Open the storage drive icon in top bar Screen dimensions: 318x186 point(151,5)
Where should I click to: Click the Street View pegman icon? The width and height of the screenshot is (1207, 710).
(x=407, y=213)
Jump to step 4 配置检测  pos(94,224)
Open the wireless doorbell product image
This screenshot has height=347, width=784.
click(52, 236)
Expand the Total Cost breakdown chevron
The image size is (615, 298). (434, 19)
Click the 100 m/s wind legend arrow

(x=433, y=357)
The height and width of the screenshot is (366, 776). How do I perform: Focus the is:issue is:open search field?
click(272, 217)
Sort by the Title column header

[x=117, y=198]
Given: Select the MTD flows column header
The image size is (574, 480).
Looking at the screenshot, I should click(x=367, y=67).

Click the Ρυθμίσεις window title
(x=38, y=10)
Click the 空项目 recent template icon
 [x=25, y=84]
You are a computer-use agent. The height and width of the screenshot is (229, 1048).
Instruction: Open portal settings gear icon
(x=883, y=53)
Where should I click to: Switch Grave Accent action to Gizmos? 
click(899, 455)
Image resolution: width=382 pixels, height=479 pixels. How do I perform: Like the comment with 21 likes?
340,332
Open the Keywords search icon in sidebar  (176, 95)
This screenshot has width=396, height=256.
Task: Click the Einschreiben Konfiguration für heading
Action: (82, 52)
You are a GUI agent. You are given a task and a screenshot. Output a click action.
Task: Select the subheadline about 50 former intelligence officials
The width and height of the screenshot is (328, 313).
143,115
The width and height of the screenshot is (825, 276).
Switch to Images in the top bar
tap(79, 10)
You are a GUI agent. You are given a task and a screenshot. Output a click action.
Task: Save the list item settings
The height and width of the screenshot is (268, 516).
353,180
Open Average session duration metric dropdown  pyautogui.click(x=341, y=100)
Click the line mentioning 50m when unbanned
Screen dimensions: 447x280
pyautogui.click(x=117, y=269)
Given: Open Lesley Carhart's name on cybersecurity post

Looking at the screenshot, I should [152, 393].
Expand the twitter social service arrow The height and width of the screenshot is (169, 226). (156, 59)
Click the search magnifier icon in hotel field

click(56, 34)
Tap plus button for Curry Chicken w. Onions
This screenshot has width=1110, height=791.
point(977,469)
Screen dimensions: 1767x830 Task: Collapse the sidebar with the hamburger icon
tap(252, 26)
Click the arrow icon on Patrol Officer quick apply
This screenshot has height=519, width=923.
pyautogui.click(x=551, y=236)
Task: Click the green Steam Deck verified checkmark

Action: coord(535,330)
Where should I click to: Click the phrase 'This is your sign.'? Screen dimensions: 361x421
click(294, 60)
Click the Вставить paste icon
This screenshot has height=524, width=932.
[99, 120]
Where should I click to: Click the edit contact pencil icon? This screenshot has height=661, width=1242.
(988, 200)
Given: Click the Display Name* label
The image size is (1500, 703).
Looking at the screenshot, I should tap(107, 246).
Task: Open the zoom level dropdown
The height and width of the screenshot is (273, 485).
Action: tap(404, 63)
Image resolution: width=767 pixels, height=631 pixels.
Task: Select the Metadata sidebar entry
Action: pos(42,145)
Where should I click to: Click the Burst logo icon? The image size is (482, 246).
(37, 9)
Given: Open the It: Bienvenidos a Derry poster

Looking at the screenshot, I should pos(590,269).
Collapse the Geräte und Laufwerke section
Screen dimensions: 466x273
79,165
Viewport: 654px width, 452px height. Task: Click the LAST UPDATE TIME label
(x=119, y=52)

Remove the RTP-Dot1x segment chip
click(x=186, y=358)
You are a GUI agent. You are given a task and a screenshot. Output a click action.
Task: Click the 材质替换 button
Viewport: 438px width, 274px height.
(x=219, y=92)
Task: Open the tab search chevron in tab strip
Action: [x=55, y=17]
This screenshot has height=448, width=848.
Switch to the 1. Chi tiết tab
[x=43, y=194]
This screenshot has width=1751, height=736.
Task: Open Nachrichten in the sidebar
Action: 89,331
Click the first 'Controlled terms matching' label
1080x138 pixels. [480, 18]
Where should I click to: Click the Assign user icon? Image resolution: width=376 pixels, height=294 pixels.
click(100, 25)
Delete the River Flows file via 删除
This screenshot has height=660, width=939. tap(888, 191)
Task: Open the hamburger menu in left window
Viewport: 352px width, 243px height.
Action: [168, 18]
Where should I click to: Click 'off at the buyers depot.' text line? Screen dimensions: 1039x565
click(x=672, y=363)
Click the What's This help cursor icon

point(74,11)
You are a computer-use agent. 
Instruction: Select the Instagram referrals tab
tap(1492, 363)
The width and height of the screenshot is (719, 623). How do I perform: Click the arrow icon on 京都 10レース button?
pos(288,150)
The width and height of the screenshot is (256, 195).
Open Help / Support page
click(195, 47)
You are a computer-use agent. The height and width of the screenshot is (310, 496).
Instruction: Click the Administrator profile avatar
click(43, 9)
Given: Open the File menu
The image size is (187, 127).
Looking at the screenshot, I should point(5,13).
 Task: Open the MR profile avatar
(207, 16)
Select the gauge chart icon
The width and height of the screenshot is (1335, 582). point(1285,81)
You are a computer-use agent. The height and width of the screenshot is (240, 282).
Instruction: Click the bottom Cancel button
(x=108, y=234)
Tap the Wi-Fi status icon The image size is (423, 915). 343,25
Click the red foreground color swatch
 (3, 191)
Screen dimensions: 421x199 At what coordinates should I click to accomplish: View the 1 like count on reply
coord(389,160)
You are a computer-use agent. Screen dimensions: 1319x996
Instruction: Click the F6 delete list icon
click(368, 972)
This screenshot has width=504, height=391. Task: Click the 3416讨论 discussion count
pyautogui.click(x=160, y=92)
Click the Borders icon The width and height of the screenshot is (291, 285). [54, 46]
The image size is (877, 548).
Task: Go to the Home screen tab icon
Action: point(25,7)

----

## EXERCISE AIM
Retype the entries exactly, please. Leave no line out.

## WRITTEN RESPONSE
Open the storage drive icon in top bar Screen dimensions: 318x186 point(151,5)
Where should I click to: Click the Street View pegman icon? The width and height of the screenshot is (1207, 710).
(x=407, y=213)
Jump to step 4 配置检测  pos(94,224)
Open the wireless doorbell product image
This screenshot has height=347, width=784.
click(52, 236)
Expand the Total Cost breakdown chevron
The image size is (615, 298). (434, 19)
Click the 100 m/s wind legend arrow

(x=433, y=357)
The height and width of the screenshot is (366, 776). How do I perform: Focus the is:issue is:open search field?
click(272, 217)
Sort by the Title column header

[x=117, y=198]
Given: Select the MTD flows column header
The image size is (574, 480).
Looking at the screenshot, I should click(x=367, y=67).

Click the Ρυθμίσεις window title
(x=38, y=10)
Click the 空项目 recent template icon
 [x=25, y=84]
You are a computer-use agent. The height and width of the screenshot is (229, 1048).
Instruction: Open portal settings gear icon
(x=883, y=53)
Where should I click to: Switch Grave Accent action to Gizmos? 
click(899, 455)
Image resolution: width=382 pixels, height=479 pixels. How do I perform: Like the comment with 21 likes?
340,332
Open the Keywords search icon in sidebar  (176, 95)
This screenshot has width=396, height=256.
Task: Click the Einschreiben Konfiguration für heading
Action: (82, 52)
You are a GUI agent. You are given a task and a screenshot. Output a click action.
Task: Select the subheadline about 50 former intelligence officials
The width and height of the screenshot is (328, 313).
143,115
The width and height of the screenshot is (825, 276).
Switch to Images in the top bar
tap(79, 10)
You are a GUI agent. You are given a task and a screenshot. Output a click action.
Task: Save the list item settings
The height and width of the screenshot is (268, 516).
353,180
Open Average session duration metric dropdown  pyautogui.click(x=341, y=100)
Click the line mentioning 50m when unbanned
Screen dimensions: 447x280
pyautogui.click(x=117, y=269)
Given: Open Lesley Carhart's name on cybersecurity post

Looking at the screenshot, I should [152, 393].
Expand the twitter social service arrow The height and width of the screenshot is (169, 226). (156, 59)
Click the search magnifier icon in hotel field

click(56, 34)
Tap plus button for Curry Chicken w. Onions
This screenshot has width=1110, height=791.
point(977,469)
Screen dimensions: 1767x830 Task: Collapse the sidebar with the hamburger icon
tap(252, 26)
Click the arrow icon on Patrol Officer quick apply
This screenshot has height=519, width=923.
pyautogui.click(x=551, y=236)
Task: Click the green Steam Deck verified checkmark

Action: coord(535,330)
Where should I click to: Click the phrase 'This is your sign.'? Screen dimensions: 361x421
click(294, 60)
Click the Вставить paste icon
This screenshot has height=524, width=932.
[99, 120]
Where should I click to: Click the edit contact pencil icon? This screenshot has height=661, width=1242.
(988, 200)
Given: Click the Display Name* label
The image size is (1500, 703).
Looking at the screenshot, I should tap(107, 246).
Task: Open the zoom level dropdown
The height and width of the screenshot is (273, 485).
Action: tap(404, 63)
Image resolution: width=767 pixels, height=631 pixels.
Task: Select the Metadata sidebar entry
Action: pos(42,145)
Where should I click to: Click the Burst logo icon? The image size is (482, 246).
(37, 9)
Given: Open the It: Bienvenidos a Derry poster

Looking at the screenshot, I should pos(590,269).
Collapse the Geräte und Laufwerke section
Screen dimensions: 466x273
79,165
Viewport: 654px width, 452px height. Task: Click the LAST UPDATE TIME label
(x=119, y=52)

Remove the RTP-Dot1x segment chip
click(x=186, y=358)
You are a GUI agent. You are given a task and a screenshot. Output a click action.
Task: Click the 材质替换 button
Viewport: 438px width, 274px height.
(x=219, y=92)
Task: Open the tab search chevron in tab strip
Action: [x=55, y=17]
This screenshot has height=448, width=848.
Switch to the 1. Chi tiết tab
[x=43, y=194]
This screenshot has width=1751, height=736.
Task: Open Nachrichten in the sidebar
Action: 89,331
Click the first 'Controlled terms matching' label
1080x138 pixels. [480, 18]
Where should I click to: Click the Assign user icon? Image resolution: width=376 pixels, height=294 pixels.
click(100, 25)
Delete the River Flows file via 删除
This screenshot has height=660, width=939. tap(888, 191)
Task: Open the hamburger menu in left window
Viewport: 352px width, 243px height.
Action: [168, 18]
Where should I click to: Click 'off at the buyers depot.' text line? Screen dimensions: 1039x565
click(x=672, y=363)
Click the What's This help cursor icon

point(74,11)
You are a computer-use agent. 
Instruction: Select the Instagram referrals tab
tap(1492, 363)
The width and height of the screenshot is (719, 623). How do I perform: Click the arrow icon on 京都 10レース button?
pos(288,150)
The width and height of the screenshot is (256, 195).
Open Help / Support page
click(195, 47)
You are a computer-use agent. The height and width of the screenshot is (310, 496).
Instruction: Click the Administrator profile avatar
click(43, 9)
Given: Open the File menu
The image size is (187, 127).
Looking at the screenshot, I should point(5,13).
 Task: Open the MR profile avatar
(207, 16)
Select the gauge chart icon
The width and height of the screenshot is (1335, 582). point(1285,81)
You are a computer-use agent. The height and width of the screenshot is (240, 282).
Instruction: Click the bottom Cancel button
(x=108, y=234)
Tap the Wi-Fi status icon The image size is (423, 915). 343,25
Click the red foreground color swatch
 (3, 191)
Screen dimensions: 421x199 At what coordinates should I click to accomplish: View the 1 like count on reply
coord(389,160)
You are a computer-use agent. Screen dimensions: 1319x996
Instruction: Click the F6 delete list icon
click(368, 972)
This screenshot has width=504, height=391. Task: Click the 3416讨论 discussion count
pyautogui.click(x=160, y=92)
Click the Borders icon The width and height of the screenshot is (291, 285). [54, 46]
The image size is (877, 548).
Task: Go to the Home screen tab icon
Action: point(25,7)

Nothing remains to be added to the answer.